#### Assignment:
Set every entry down again, unchanged, picture-free.

#### Entries supplied:
* * *
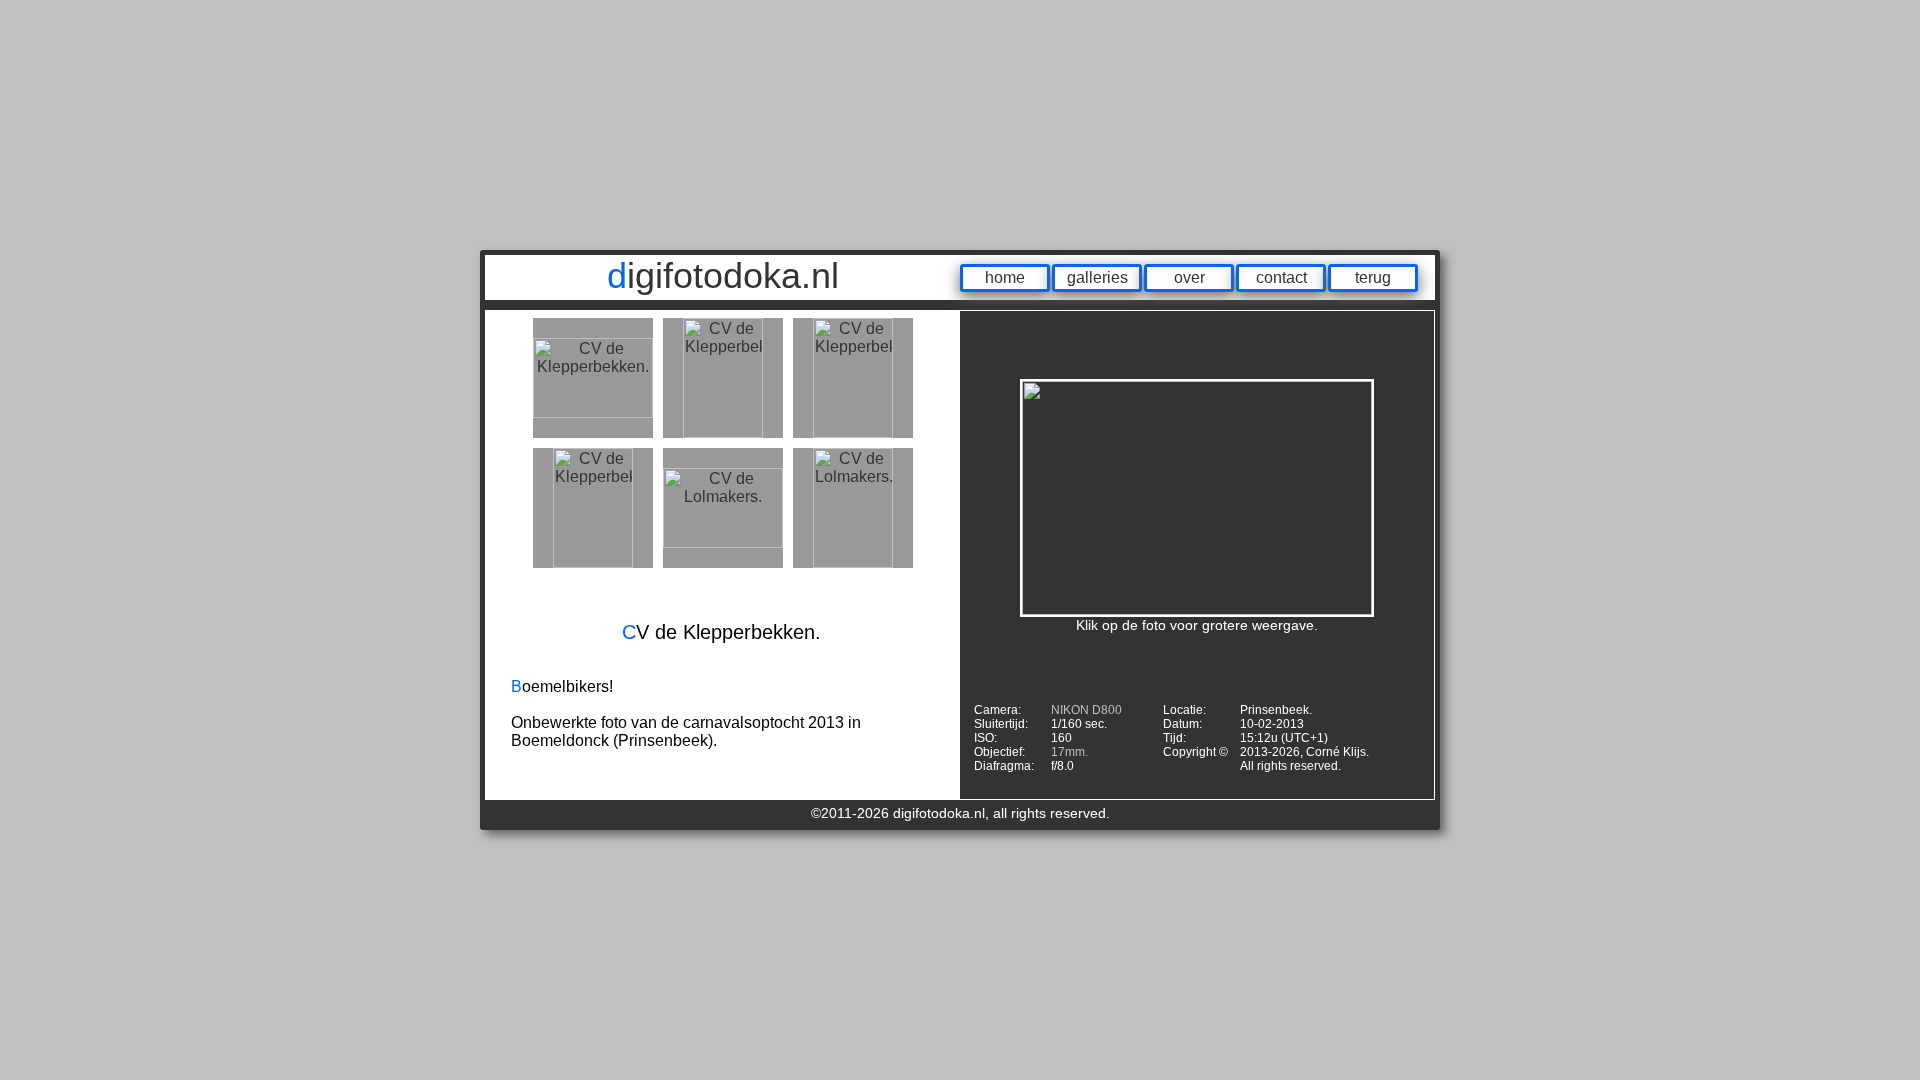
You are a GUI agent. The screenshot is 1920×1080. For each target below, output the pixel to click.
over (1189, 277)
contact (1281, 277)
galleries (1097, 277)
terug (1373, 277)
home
* * *
#### Output:
You are a GUI agent. The screenshot is 1920×1080. For each target below, output the pixel to click.
over (1189, 277)
contact (1281, 277)
galleries (1097, 277)
terug (1373, 277)
home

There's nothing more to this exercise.